**Prompt:**
From the entries below, retype only the lines from the one with "Screen dimensions: 1133x594" through the one with "the selected Didier", exactly as written.

**Data for processing:**
⁂
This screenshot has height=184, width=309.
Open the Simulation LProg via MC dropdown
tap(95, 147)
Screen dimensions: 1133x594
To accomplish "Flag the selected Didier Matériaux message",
⁂
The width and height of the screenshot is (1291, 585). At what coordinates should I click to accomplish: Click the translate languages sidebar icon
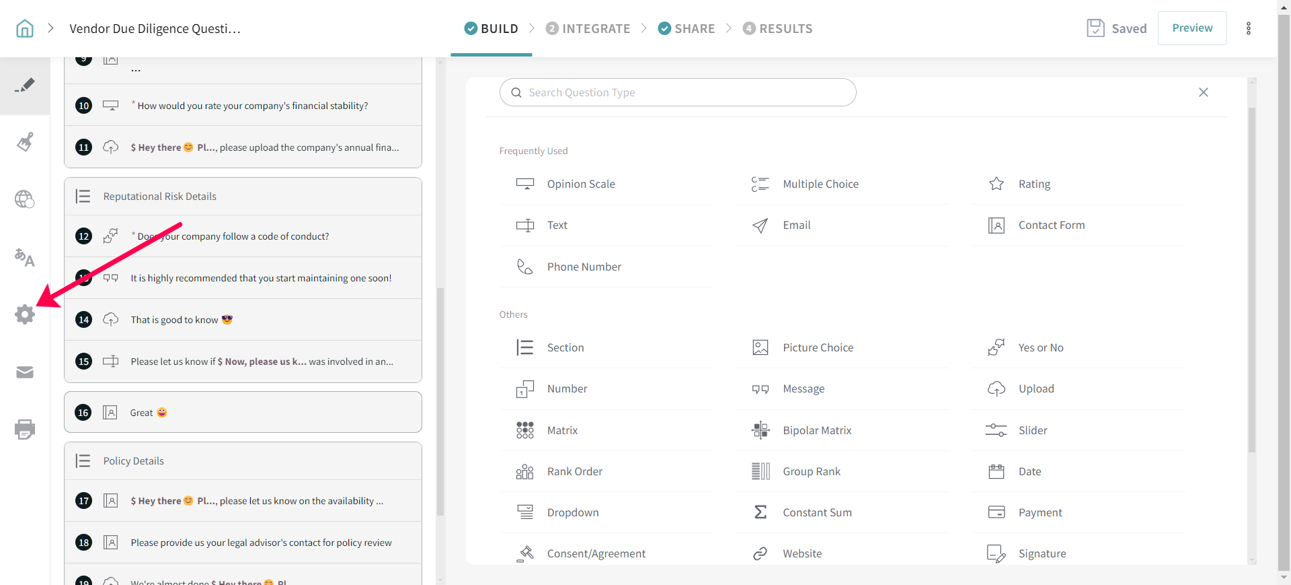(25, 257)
⁂
**Written answer:**
Screen dimensions: 1133x594
To accomplish "Flag the selected Didier Matériaux message",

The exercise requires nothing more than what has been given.